Insgesamt sollen mehr als 5.000 Lichtpunkte modernisiert werden.

„Die bestehenden Straßenlaternen sind teilweise bereits Jahrzehnte alt. Im Sommer wurde daher mit der Umstellung in Preinsbach und Eisenreichdornach begonnen. Damit setzen wir einen großen Wunsch aus der Bevölkerung um“, berichtet Preinsbachs Ortsvorsteher Andreas Gruber (ÖVP).

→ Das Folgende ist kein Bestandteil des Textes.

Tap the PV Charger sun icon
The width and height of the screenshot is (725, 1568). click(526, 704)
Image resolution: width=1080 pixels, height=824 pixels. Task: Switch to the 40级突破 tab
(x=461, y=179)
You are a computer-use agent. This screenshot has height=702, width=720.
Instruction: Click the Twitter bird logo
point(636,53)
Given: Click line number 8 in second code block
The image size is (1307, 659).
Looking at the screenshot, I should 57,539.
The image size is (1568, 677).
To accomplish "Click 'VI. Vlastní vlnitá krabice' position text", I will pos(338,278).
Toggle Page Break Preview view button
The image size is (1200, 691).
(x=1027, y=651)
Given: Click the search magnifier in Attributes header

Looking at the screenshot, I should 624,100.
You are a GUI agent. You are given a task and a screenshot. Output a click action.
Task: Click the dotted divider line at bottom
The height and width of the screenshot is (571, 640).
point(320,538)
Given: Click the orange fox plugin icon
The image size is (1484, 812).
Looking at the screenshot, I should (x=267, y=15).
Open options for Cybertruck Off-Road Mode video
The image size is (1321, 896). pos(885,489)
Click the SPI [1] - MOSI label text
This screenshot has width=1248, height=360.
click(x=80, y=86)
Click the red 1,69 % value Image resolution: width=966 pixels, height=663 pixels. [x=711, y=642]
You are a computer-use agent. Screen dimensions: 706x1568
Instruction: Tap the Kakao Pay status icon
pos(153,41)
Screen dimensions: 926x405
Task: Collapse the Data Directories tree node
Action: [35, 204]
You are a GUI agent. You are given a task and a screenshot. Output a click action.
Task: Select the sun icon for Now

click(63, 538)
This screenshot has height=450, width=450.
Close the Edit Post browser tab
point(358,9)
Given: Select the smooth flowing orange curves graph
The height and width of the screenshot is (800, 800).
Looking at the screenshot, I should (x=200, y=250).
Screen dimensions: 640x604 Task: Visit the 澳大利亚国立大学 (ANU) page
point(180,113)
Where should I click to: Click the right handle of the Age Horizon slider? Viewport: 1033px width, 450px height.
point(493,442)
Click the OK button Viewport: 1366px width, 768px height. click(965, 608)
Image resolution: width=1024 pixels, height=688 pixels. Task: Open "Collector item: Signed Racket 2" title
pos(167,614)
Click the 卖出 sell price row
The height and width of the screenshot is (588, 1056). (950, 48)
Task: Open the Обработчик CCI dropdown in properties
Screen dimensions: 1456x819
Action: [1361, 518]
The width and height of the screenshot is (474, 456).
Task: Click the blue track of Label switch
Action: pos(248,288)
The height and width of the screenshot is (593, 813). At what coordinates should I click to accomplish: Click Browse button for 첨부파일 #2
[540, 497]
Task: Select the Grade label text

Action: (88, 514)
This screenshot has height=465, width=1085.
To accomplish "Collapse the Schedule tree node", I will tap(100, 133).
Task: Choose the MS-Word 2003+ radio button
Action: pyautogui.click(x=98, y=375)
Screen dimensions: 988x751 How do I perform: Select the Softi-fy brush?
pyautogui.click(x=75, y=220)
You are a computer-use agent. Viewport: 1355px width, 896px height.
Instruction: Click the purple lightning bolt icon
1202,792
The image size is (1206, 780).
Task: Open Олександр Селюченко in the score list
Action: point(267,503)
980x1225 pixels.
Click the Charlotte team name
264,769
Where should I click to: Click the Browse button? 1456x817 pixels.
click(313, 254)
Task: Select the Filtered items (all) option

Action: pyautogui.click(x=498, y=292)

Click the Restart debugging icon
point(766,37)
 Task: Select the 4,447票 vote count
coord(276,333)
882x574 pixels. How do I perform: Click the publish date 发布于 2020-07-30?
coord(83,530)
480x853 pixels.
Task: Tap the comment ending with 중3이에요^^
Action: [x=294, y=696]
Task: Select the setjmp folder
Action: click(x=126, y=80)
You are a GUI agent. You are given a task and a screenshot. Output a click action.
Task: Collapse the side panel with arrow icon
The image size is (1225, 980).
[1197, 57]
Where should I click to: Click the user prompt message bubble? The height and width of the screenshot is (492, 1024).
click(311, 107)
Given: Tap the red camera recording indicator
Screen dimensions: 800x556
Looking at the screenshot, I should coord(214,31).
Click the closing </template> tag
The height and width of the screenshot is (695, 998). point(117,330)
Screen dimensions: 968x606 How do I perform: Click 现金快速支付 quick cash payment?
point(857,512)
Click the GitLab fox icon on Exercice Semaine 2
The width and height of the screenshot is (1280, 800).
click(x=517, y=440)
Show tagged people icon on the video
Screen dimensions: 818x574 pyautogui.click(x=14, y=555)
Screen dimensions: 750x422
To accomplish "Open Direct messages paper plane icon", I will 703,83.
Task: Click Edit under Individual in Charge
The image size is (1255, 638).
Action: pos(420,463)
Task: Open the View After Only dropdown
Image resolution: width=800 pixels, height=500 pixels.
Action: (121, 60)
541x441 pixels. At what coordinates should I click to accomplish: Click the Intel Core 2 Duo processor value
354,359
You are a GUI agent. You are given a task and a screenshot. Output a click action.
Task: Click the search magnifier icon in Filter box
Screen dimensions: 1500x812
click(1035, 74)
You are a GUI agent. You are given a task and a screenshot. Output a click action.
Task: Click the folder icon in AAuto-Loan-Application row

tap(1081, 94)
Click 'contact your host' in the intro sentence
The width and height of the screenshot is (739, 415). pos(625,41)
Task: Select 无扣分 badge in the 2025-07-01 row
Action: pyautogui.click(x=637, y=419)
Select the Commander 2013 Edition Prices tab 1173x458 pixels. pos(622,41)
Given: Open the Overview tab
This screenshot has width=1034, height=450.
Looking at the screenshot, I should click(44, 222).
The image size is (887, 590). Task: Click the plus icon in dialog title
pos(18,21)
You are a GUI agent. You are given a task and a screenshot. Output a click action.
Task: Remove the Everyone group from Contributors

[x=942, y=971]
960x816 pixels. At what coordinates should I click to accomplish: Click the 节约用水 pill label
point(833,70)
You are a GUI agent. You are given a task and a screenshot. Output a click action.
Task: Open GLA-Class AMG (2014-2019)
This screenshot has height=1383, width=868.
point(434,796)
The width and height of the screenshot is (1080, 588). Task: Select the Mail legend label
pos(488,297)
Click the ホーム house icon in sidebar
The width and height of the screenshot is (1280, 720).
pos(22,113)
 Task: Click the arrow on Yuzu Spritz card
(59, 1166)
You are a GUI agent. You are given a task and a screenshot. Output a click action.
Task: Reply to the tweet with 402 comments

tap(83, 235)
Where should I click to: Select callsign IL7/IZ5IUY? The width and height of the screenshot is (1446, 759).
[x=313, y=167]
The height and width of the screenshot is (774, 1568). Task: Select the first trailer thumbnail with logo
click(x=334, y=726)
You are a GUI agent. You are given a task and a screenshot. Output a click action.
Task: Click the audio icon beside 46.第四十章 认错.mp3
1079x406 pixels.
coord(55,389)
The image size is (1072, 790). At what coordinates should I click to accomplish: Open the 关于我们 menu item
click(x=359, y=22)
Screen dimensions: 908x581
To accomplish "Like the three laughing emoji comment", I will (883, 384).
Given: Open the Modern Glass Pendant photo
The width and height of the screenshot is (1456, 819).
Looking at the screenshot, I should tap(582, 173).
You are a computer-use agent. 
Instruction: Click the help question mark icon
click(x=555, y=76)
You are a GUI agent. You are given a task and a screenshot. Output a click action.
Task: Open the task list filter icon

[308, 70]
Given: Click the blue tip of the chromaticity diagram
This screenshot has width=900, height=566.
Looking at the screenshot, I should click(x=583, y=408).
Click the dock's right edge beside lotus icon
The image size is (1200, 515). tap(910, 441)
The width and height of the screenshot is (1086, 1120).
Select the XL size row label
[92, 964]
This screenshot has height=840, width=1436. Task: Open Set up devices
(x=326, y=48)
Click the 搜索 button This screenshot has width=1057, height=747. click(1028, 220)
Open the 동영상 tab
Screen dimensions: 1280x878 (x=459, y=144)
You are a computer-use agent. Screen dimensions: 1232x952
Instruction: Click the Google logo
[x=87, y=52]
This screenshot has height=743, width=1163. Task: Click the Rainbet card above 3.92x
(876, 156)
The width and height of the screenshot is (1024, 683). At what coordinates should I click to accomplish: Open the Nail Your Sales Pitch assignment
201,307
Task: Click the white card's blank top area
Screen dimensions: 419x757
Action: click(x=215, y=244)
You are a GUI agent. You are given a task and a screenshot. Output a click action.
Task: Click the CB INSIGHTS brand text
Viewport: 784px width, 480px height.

Bereits gestartet wurde ebenso in den ersten Gebieten im Ortsteil Mauer-Greinsfurth. „Mit Ende des Jahres werden Mauer, Winkling, Pilsing und Spiegelsberg über eine moderne Straßenbeleuchtung verfügen. Im Laufe des nächsten Jahres folgen Greinsfurth und Waldheim. Durch das neue LED-System werden Straßen und Gehsteige zielgenau beleuchtet und die Abstrahlung in den Himmel und an die Häuser minimiert“, so Ortsvorsteher Manuel Scherscher (ÖVP).

Im Herbst wird auch in den Bereichen Krautberg, Parksiedlung, Reitbauernsiedlung im Stadtkern auf LED umgestellt.

2025 erfolgt die Umrüstung im restlichen Amstettner Stadtgebiet sowie im Ortsteil Ulmerfeld-Hausmening-Neufurth.

„Beleuchtungsqualität nachhaltig verbessern“

„Damit können wir die Beleuchtungsqualität nachhaltig verbessern. Ein modernes Beleuchtungskonzept trägt, neben dem Sicherheitsaspekt und der Energiesparmöglichkeiten, ganz wesentlich zum Wohlbefinden in unseren Straßen und Gassen bei“, so Ortsvorsteher Anton Geister (ÖVP).

Die Stadt investiert rund 3,5 Millionen Euro.

„Durch Einsparungen beim Stromverbrauch von circa 60 Prozent sowie durch die wesentlich geringeren Wartungskosten, wird sich die Investition in wenigen Jahren amortisieren“, erklärt Bürgermeister Haberhauer.